Work to complete. Please find every line in the entries below that contains the string "header", and copy it.

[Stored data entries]
>>>>
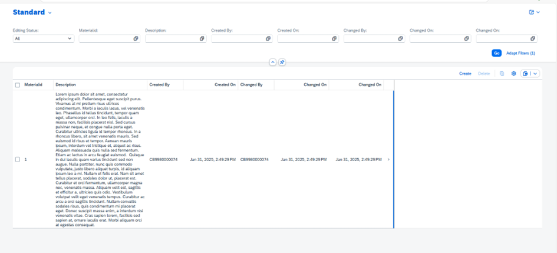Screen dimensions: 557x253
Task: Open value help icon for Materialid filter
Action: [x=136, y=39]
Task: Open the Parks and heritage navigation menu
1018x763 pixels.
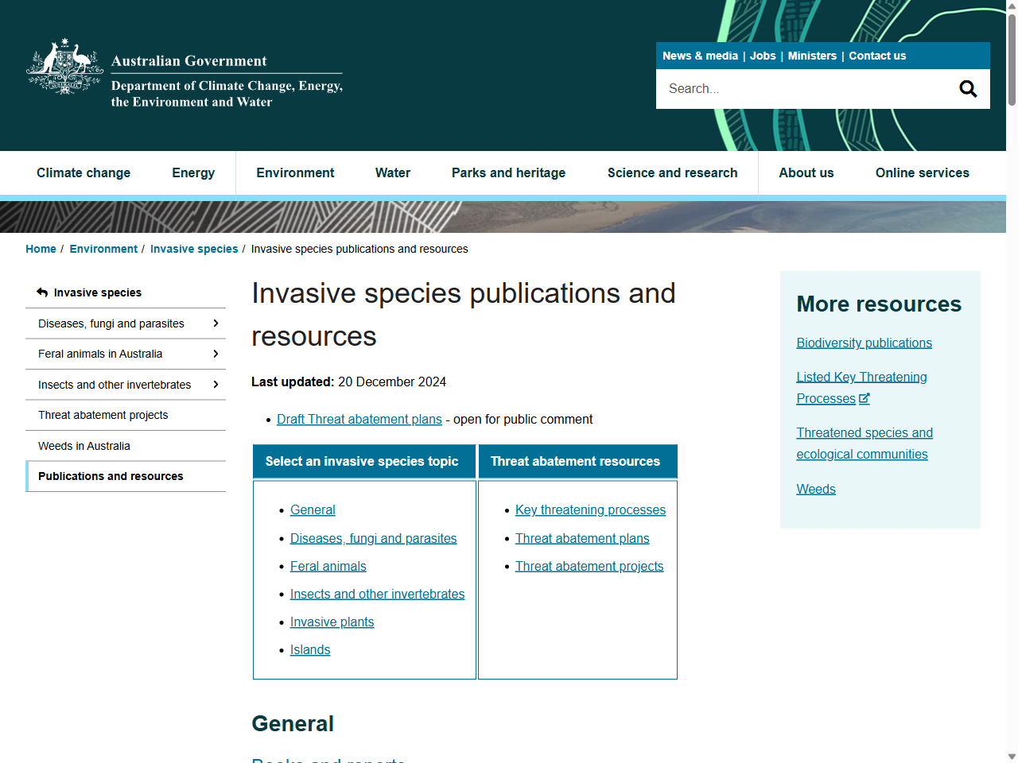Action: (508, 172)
<<<<
>>>>
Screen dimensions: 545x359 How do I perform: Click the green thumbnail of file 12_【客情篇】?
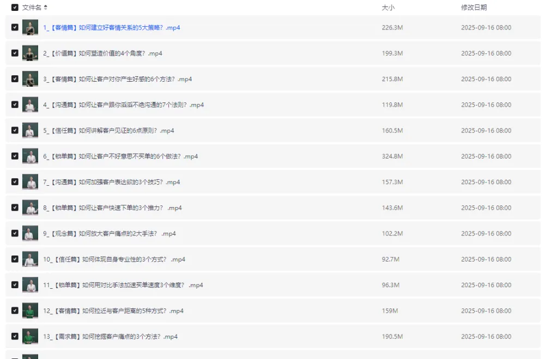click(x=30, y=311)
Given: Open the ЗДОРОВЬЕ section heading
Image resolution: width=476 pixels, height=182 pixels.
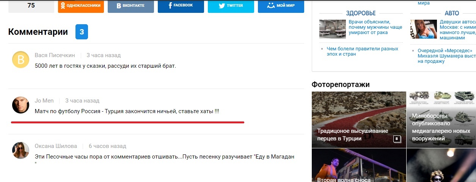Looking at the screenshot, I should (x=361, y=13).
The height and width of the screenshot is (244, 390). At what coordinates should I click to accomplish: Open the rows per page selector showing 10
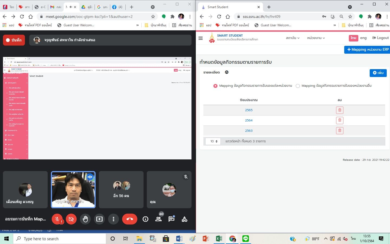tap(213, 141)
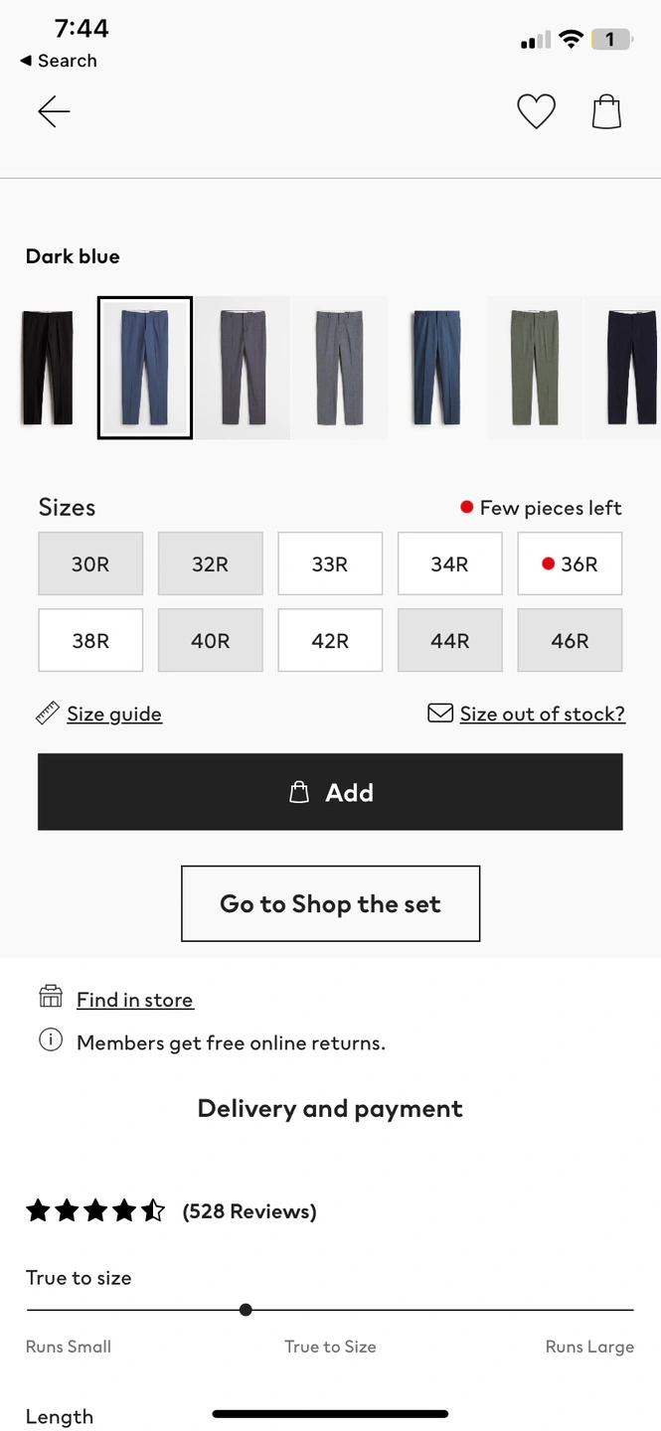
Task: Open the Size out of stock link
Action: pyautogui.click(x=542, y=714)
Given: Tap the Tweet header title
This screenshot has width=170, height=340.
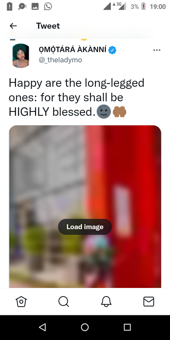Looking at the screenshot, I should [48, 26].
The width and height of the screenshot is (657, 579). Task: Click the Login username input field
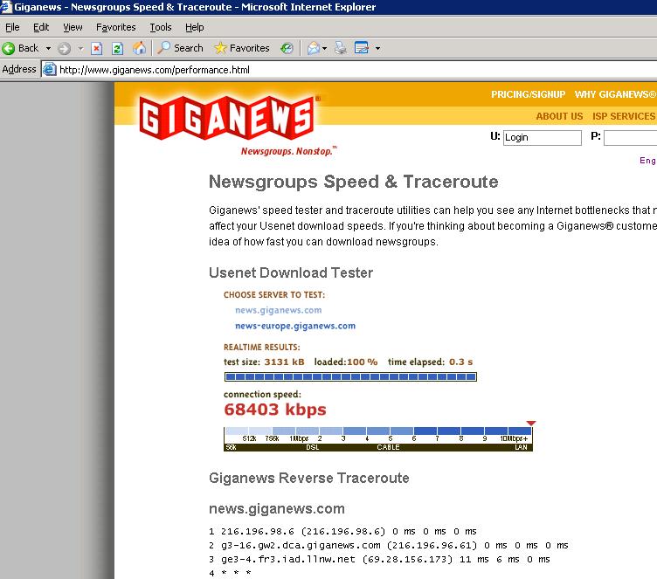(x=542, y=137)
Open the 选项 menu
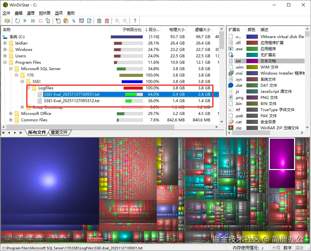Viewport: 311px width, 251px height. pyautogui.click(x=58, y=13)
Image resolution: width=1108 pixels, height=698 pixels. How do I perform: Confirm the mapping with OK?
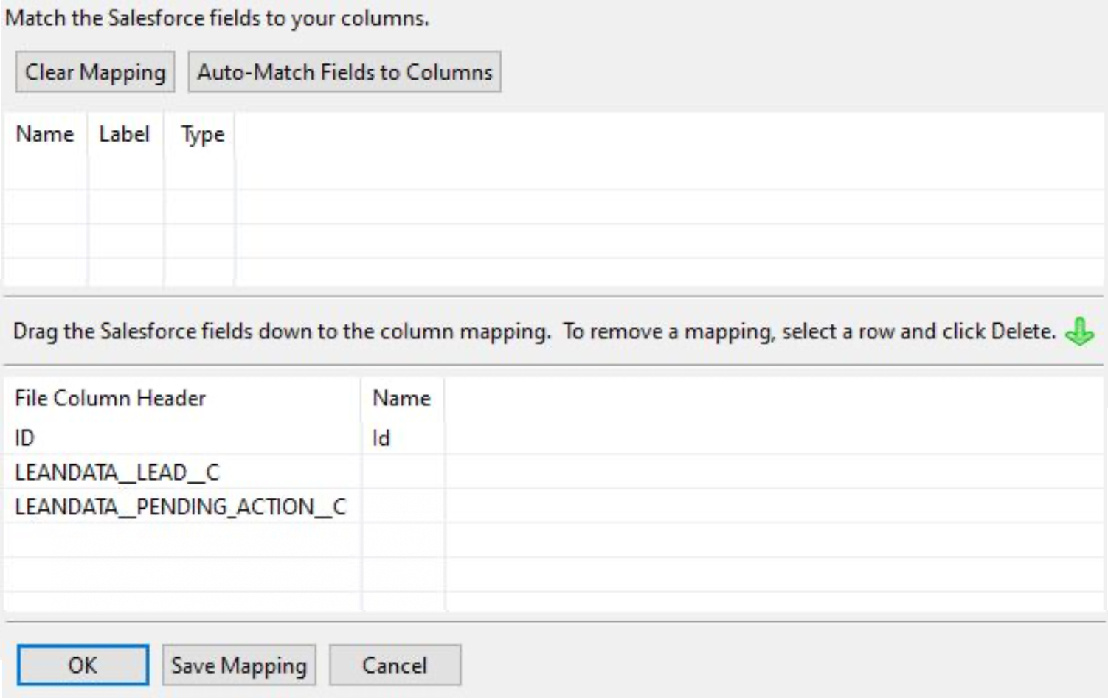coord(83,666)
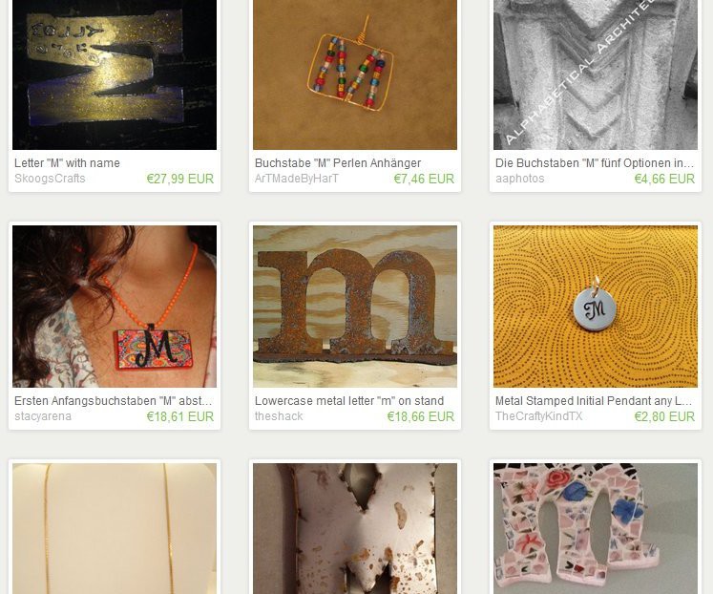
<<<<
>>>>
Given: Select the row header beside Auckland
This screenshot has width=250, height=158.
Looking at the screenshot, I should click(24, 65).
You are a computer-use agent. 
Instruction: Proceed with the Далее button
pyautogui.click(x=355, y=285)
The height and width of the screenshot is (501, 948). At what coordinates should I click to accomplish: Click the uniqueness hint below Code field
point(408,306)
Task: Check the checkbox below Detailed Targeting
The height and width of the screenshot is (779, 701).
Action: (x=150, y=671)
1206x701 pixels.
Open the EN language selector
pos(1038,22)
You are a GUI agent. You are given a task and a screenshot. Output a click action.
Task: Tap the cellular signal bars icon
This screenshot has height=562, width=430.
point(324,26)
<<<<
Response to this exercise.
Given: Tap the Tweet header title
Given: Select the row header beside Auckland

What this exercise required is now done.